Improving Muscle Adjustment
Having a delicious protein shake before working out helps in improving your muscle adaptation to your training. That means protein helps your muscles to prepare. Research says that protein helps in muscle endurance to make you strong, especially for a long or extra challenging workout.
Fueling Your Workout
Protein is needed for your brain, muscles, and body to work and provide you with the required energy when you work out. You won’t have a good workout if you don’t have enough protein and carbs. It’s also crucial to optimize your physical performance and make the most out of your session.
Feeling Full
Drinking a protein shake can help control your hunger if you haven’t eaten for 3 to 4 hours or have no time to eat a complete meal before your workout. This is a good option if you have less than an hour before exercising because your body can quickly absorb its nutrients.
Advantages of Drinking a Protein Shake After Working Out Repairing Muscle Breakdown
Protein can help in lessening muscle breakdown during your exercise and hasten recovery. As mentioned, muscles break down during your workout. So, if you drink a protein shake after your exercise, you prevent this process.
Increasing Energy
There are times when you can’t imagine having a complete meal after an intense workout. But, when you feel a bit nauseous or weak, research recommends drinking a protein shake to increase your energy and restore all the fluids you lost after sweating a lot. If you don’t have any appetite, 1 scoop of protein is good enough for easy digestion.
Growing Lean Muscles
Muscle gains are not the only benefit you get from drinking a protein shake post-workout. A 2019 study reported that you also get the essential amino acids from protein which are important for building and maximizing lean muscles. You have to keep in mind to take your protein within half an hour to an hour after your workout so that you can make the most out of this benefit.

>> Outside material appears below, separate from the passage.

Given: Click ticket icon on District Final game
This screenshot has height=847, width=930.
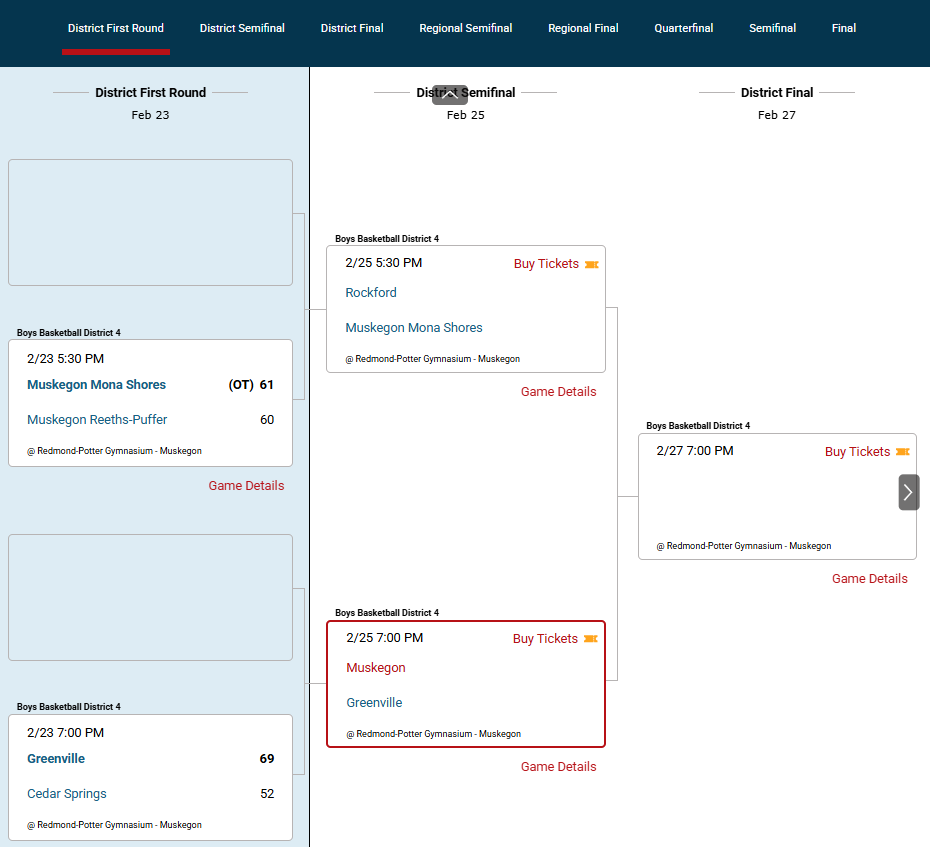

However, it’s also not a problem if you go for a little more than an hour. Remember that your exercise won’t be a waste if you haven’t taken your protein shake within this period. You should aim to have a meal or shake with lots of protein several hours after your exercise.
Decreasing Inflammation
There can be very small tears in your muscle fibers after intense exercise. The American College of Sports Medicine reported that the body responds to this by aggravating inflammation or delayed-onset muscle soreness. The good thing is that this can be prevented by high amounts of protein. Research says protein not only lessens breakdown but also diminishes inflammation which results in feeling less sore.
Conclusion
Choosing when to drink your protein shake depends on your preference and which is more convenient for you. Ultimately, the timing doesn’t hold as much weight considering there are benefits you can get from drinking it before or after working out.
What you need to remember is that protein should be a part of a healthy diet for active individuals. Intake of nutrients is also important. Protein shakes don’t often have ample nutrients and fiber. It’s best to consult your healthcare provider or a registered dietitian for the ideal protein shake for your needs.